DOCUMENT EXCERPT section start

Bởi interlink | 21/05/2025
Container freight rates from Shanghai to the US have surged due to the impact of the “90-day tariff reduction period”.
Shipping Rates Soar on Trans-Pacific Routes
Over the past week, the international shipping market witnessed significant volatility as container rates from Shanghai to the US West Coast surged by 31% in just one week. According to a report released Friday by the Shanghai Shipping Exchange, this surge was primarily driven by shippers rushing to export during the 90-day tariff suspension period between the US and China.
Not only the West Coast, but container rates to the US East Coast also saw a sharp increase of 22%, reflecting a surge in demand amid limited vessel supply.

Shanghai Port – China’s largest seaport
Container Rate Index Continues to Reach New Highs
A report from the analytics firm Drewry yesterday also showed an escalating price trend. Specifically, the Shanghai-New York route saw a 19% increase (equivalent to $704), reaching $4,350/FEU, while the Shanghai-Los Angeles route increased by 16% ($423) to $3,136/FEU.

DOCUMENT EXCERPT section end
SUPPLIED RECORDS section start

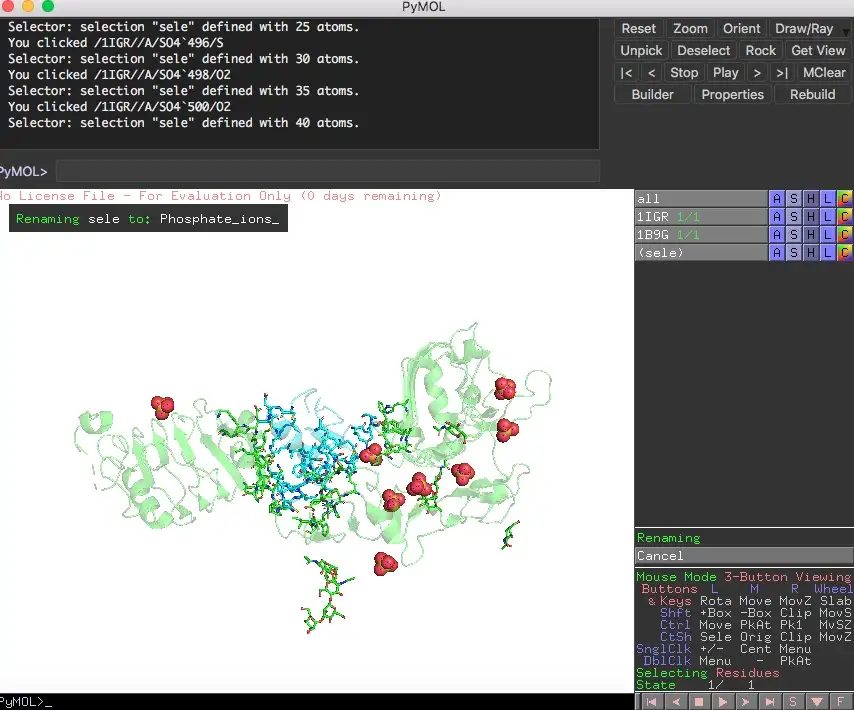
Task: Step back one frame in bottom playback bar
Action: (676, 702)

SUPPLIED RECORDS section end
SUPPLIED RECORDS section start

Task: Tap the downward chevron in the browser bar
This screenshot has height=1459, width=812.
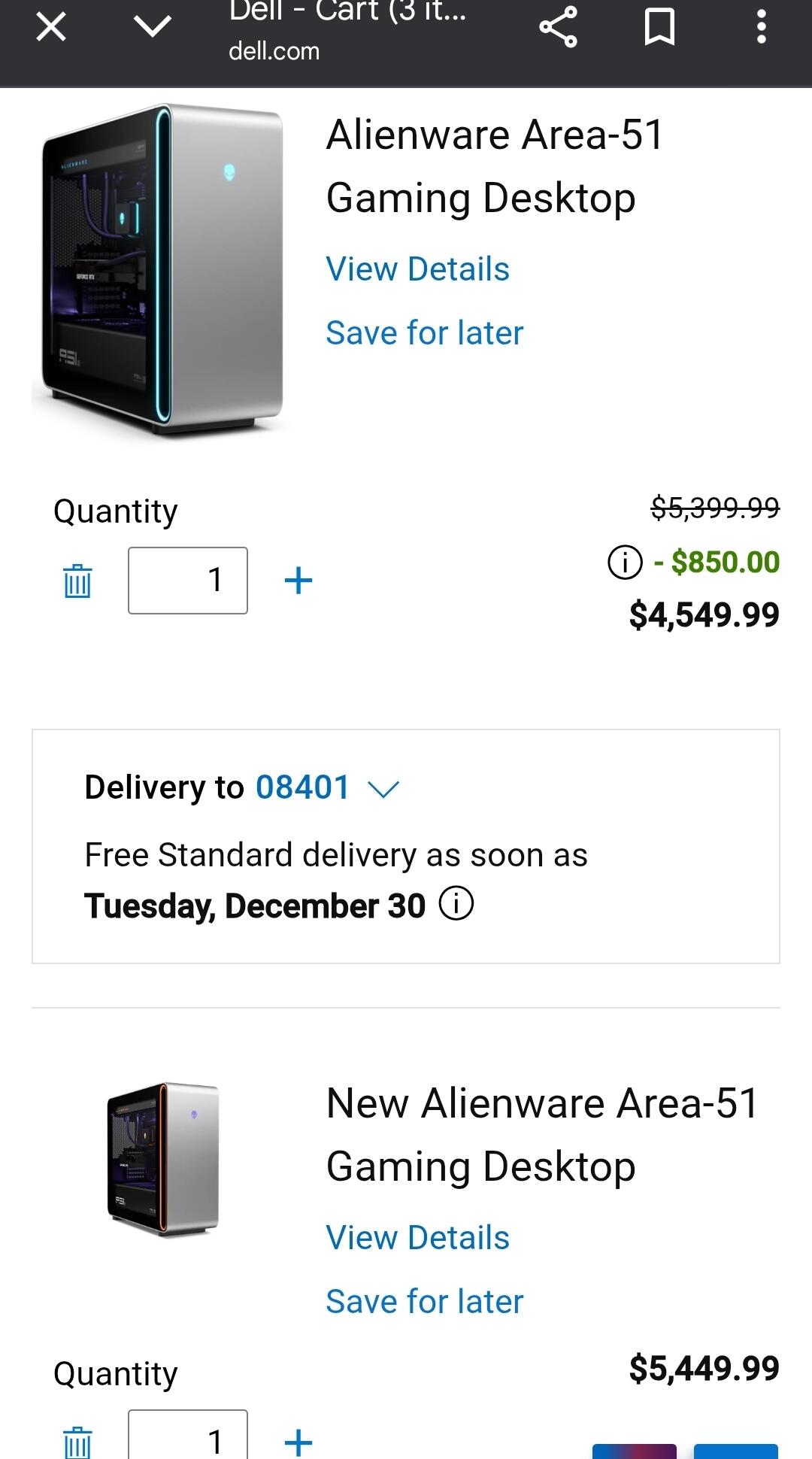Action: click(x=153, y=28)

SUPPLIED RECORDS section end

— WHAT YOU WILL DO —
• A. According to the article on Shanghai–US container rates, by how much did rates from Shanghai to the US West Coast rise in one week?
• B. List every percentage increase in container rates that the article on Shanghai–US container rates reports, with the route or destination each one applies to.
• C. Resume the article on Shanghai–US container rates from where it stops.

— RESPONSES BY ITEM NUMBER —
• A. 31%

• B.
- US West Coast: 31%
- US East Coast: 22%
- Shanghai–New York: 19%
- Shanghai–Los Angeles: 16%

• C.
Drewry forecasts that freight rates on the trans-Pacific route will continue to rise next week, due to the ongoing shortage of vessel capacity.
The cause stems from trade tensions and new tariff policies.
Starting this Wednesday, tariffs on Chinese goods exported to the United States were adjusted down to 30%, a significant reduction from the 145% maintained for the previous six weeks. This unexpected move came after a joint statement from the two countries earlier this week, opening a temporary 90-day period of “pressure relief.”
The tax reduction prompted businesses to boost exports before the incentive period ended, putting significant pressure on container shipping capacity and causing freight rates to rise sharply.
Warning of supply chain congestion and disruption
According to the latest container industry report from HSBC, although shipping lines may redeploy capacity and use larger vessels in the near future, the process of relocating containers and reallocating vessels after deep capacity cuts will still take considerable time.
HSBC also warned of the potential for port congestion and domestic supply chain disruptions, a scenario that occurred during the peak of the COVID-19 pandemic.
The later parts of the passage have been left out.